You Don't Have a Real Job, Do You?

The supreme irony of this change is that physicians will ultimately become more organized and achieve more power as a result of it. I know what you're thinking, "Terry did you actually read any of what you just wrote? And by the way have you gotten a job yet?" Ok, ok quit giving me a hard time, the answers are yes and no. (But not necessarily in that order.) What I mean by that is organization and power will be held within the context of the emerging paradigm not the older established paradigm. Let me explain.

Are You Team Worthy?

Physicians of the future will function in a very different capacity than they currently do. Standardization of medical training allowed for development and specialization within healthcare.
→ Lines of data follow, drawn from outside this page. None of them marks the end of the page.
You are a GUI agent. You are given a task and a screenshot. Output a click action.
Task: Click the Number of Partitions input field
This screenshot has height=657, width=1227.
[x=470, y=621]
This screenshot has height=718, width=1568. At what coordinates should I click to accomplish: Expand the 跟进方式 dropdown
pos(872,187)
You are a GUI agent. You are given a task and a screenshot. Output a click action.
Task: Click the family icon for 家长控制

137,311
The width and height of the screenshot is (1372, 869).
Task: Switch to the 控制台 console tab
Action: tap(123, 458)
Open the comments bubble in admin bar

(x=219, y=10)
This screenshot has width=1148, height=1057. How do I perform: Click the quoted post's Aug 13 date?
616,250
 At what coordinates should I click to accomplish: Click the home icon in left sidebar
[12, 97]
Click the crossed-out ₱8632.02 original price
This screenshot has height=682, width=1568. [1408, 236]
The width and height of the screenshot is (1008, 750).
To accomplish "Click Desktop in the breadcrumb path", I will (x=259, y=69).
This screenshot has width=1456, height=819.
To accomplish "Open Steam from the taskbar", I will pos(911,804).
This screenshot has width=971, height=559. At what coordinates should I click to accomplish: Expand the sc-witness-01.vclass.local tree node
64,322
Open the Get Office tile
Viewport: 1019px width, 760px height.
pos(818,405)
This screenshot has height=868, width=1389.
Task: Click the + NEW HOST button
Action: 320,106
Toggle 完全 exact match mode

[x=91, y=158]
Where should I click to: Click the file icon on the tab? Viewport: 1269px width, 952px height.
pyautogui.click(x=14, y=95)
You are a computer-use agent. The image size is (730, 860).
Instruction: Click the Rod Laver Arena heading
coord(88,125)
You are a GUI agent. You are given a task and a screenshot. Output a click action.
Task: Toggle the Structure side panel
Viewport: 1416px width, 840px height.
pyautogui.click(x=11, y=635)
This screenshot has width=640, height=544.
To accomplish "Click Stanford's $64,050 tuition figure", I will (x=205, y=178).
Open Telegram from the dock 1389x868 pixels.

With specialization comes decentralization of a central power base for all physicians but increases it for specialties. I think this trend will continue. We gave up power as a group to achieve it as specialists. I think the next step is to transfer some of the power as specialists in order to achieve it personally. Professional autonomy will give way to personal autonomy. Physicians of the future will need to be more flexible and adaptable. This will provide greater freedom of choice. They will also relinquish control of their individualistic practice styles to make way for a team approach for delivering healthcare. The patient-information axis will become the cornerstone of the Healthcare System and it will be the Multidisciplinary Healthcare Teams that will be charged with administrating that care when call upon to do so. Since standardized Physician training will decrease heterogeneity for knowledge and skills, the ability to adapt and fit in with the team will become a priority for team fitness. The niche a team fills will be the basis for organizational growth and development for both the team and the team members. This may seem like a wild idea but I believe this system is changing for the better.


Greedy Trial Lawyer said...

Were you on drugs when you wrote this piece? It makes no sense.

The bottom line for most physicians is how they can make more money. That is the reason they chose medical school in the first place.

If your article is meant to let doctors know of the coming financial good times you have certainly used some very clever codes.

Trauma One said...

The points of the article are:
1)It is highly unlikely that physicians in the US will sufficiently organize anytime in the near future and go on strike, as some think we should, as a means to challenge the "greedy trial lawyers".
2)Specialization, while good for patient care and physician's pocket books is one of the obstacles to large scale organization. I don't think doctors are as unified on how to approach the healthcare crisis as people think.
3)As Jack Welch once said, "Customers guarantee jobs, not companies." Put another way, patients guarantee the future jobs of anyone in healthcare, especially doctors. Customers use cost to make decisions. If something comes along that can deliver a product or service at a reduced cost that is what customers will choose. (Think Walmart) This includes the services provided by doctors and lawyers.
By the way:
No drugs, just clean honest living. Do you know what that is?
Also:What does a "greedy trial lawyer" care about doctors striking?